TASK PROMPT: The entries below contain a line with "For every named target in this 2576×1449" and a line with "CONTACT US (1479, 61)". Quote exactly those two lines and all lines between them.

EXTRACTED INFORMATION:
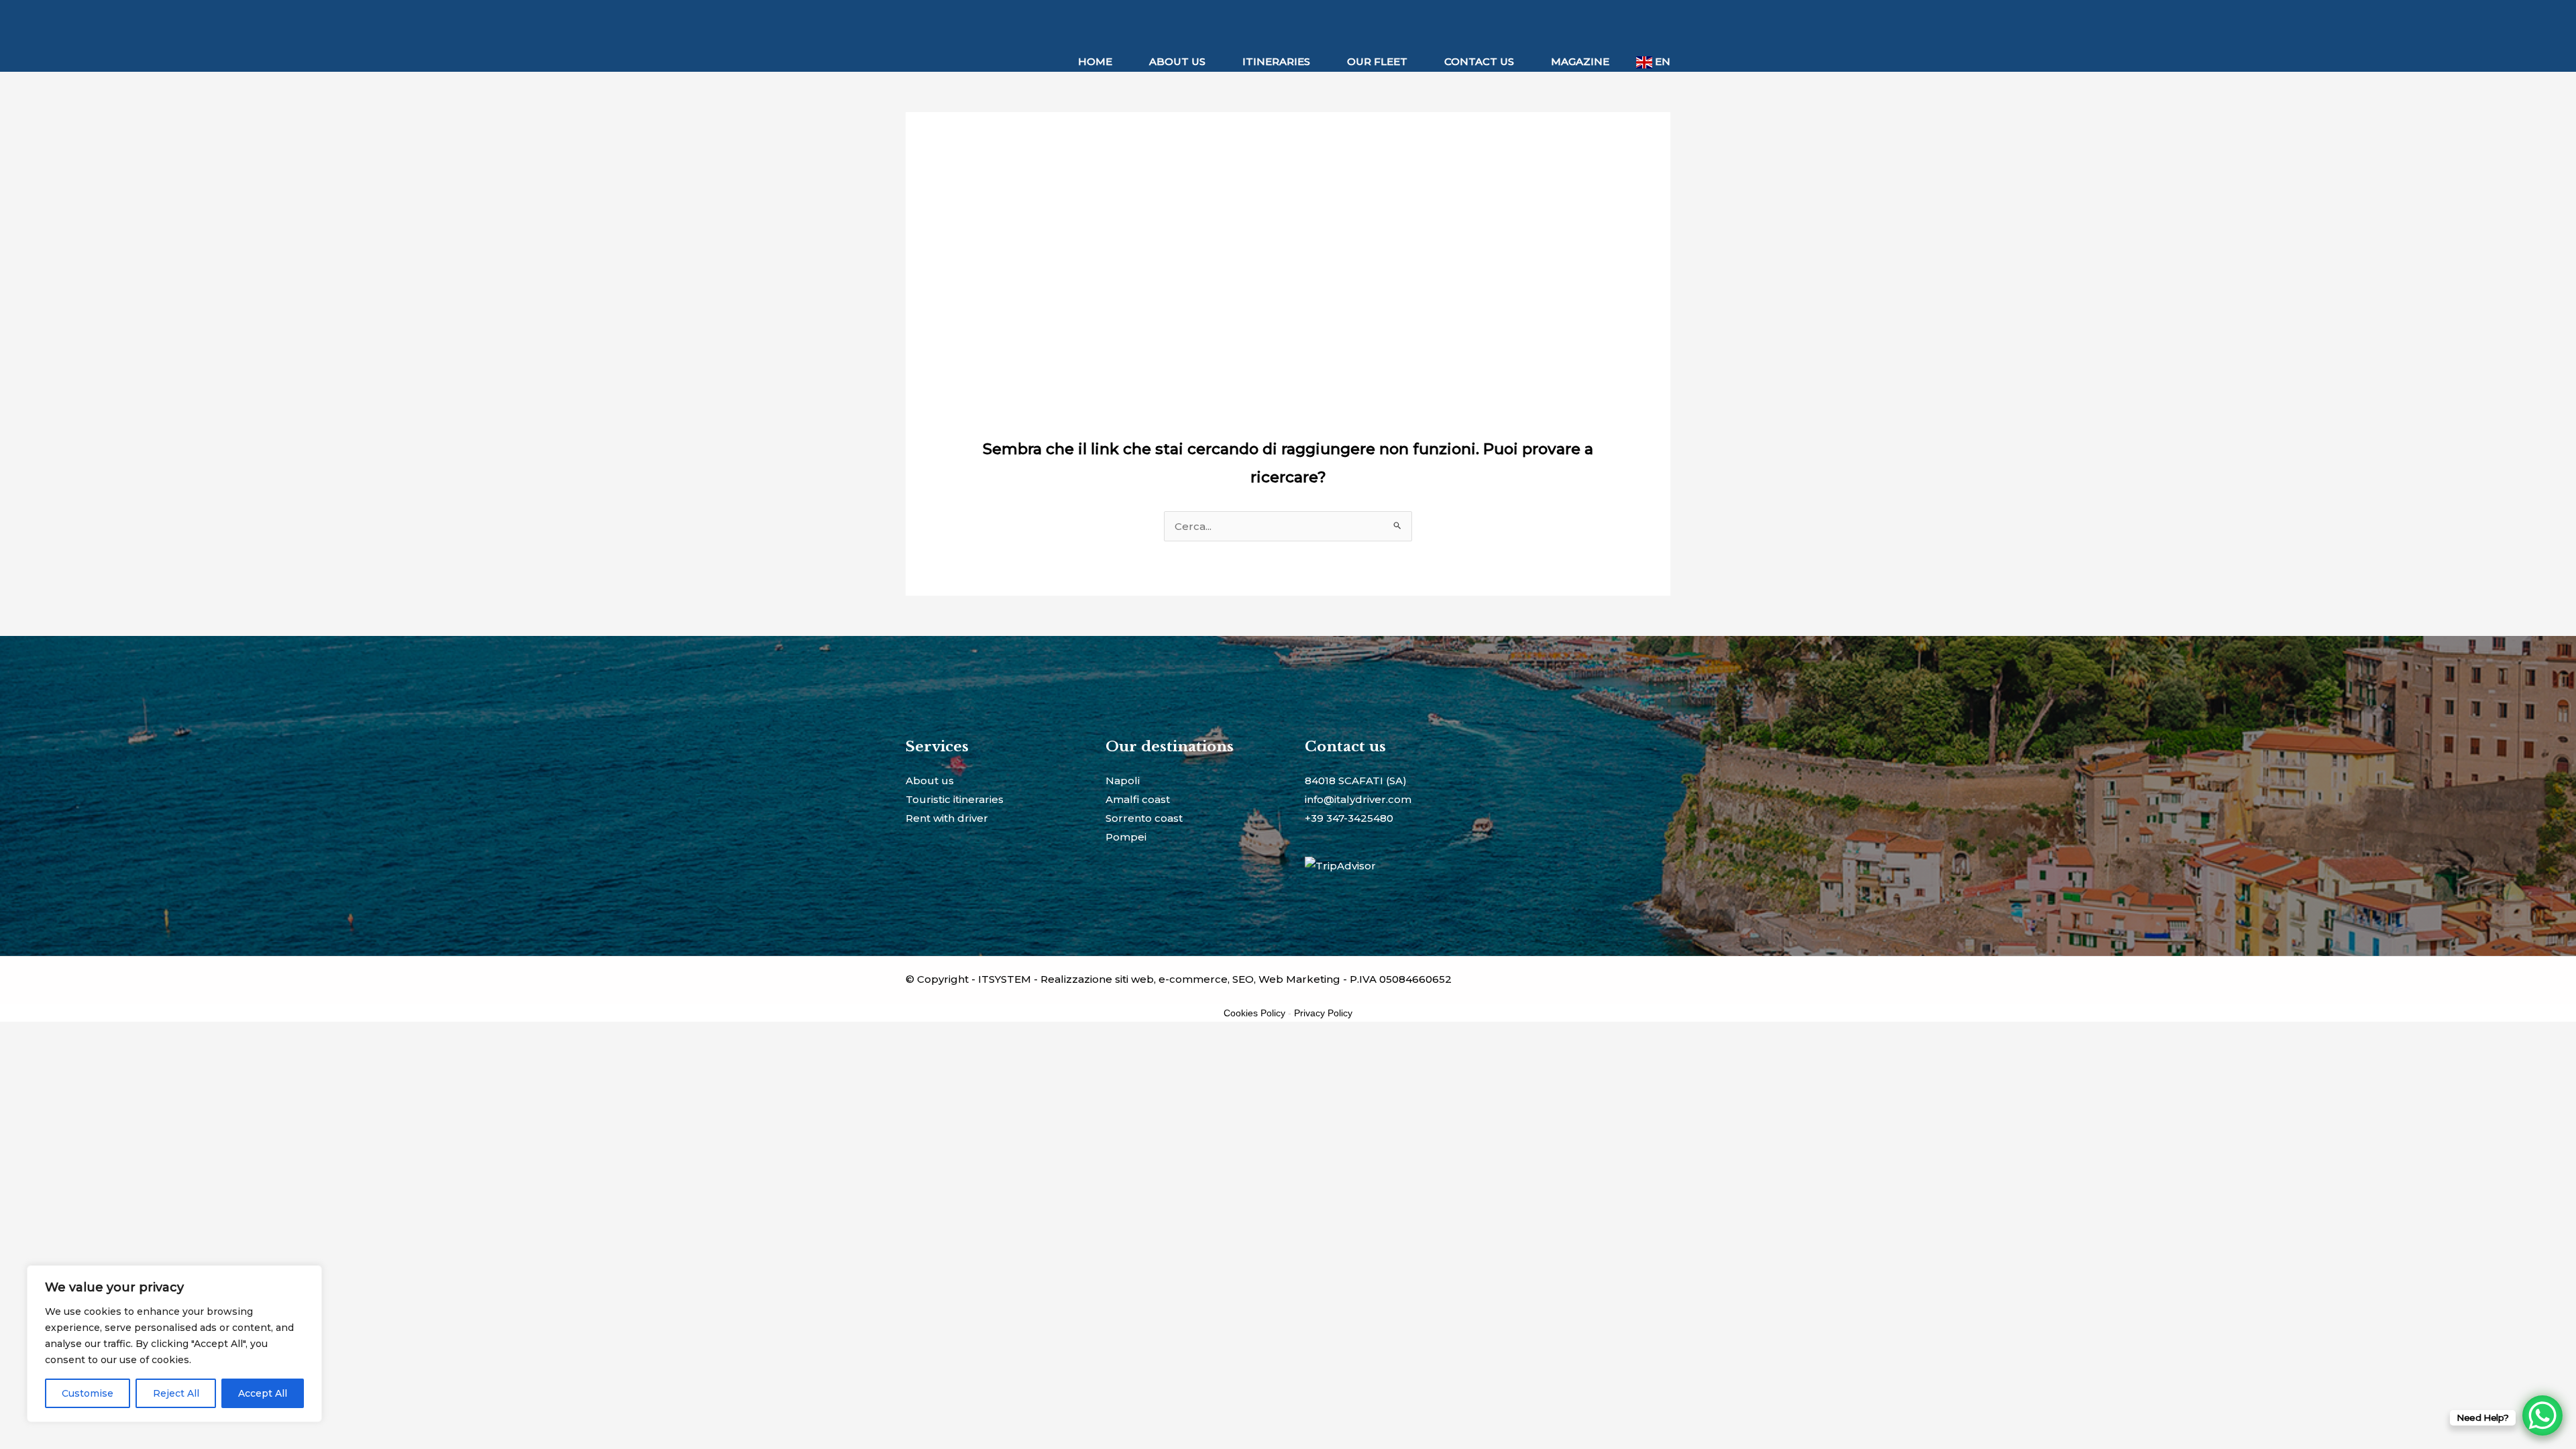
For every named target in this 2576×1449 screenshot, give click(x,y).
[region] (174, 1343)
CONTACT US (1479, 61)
==
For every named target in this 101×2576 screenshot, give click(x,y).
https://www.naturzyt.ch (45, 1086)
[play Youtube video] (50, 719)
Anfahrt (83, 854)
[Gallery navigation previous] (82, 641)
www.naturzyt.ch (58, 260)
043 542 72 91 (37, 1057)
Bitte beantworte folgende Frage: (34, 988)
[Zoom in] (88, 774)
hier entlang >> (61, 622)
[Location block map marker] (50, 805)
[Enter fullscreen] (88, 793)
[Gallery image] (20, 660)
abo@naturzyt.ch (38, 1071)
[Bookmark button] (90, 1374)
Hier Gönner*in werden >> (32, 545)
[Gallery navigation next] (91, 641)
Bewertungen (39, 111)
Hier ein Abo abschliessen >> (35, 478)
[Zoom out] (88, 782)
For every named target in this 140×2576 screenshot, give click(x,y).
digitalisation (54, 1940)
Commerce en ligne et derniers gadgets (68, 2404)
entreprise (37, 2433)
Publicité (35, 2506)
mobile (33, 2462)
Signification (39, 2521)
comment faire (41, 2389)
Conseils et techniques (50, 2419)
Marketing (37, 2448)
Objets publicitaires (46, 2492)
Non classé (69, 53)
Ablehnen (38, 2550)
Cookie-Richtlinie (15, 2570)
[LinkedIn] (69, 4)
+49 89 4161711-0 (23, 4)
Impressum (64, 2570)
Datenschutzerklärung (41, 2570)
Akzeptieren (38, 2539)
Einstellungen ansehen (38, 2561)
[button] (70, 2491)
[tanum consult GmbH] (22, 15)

OUTPUT OF THE TASK:
For every named target in this 2576×1449 screenshot, give click(x,y).
[region] (174, 1343)
CONTACT US (1479, 61)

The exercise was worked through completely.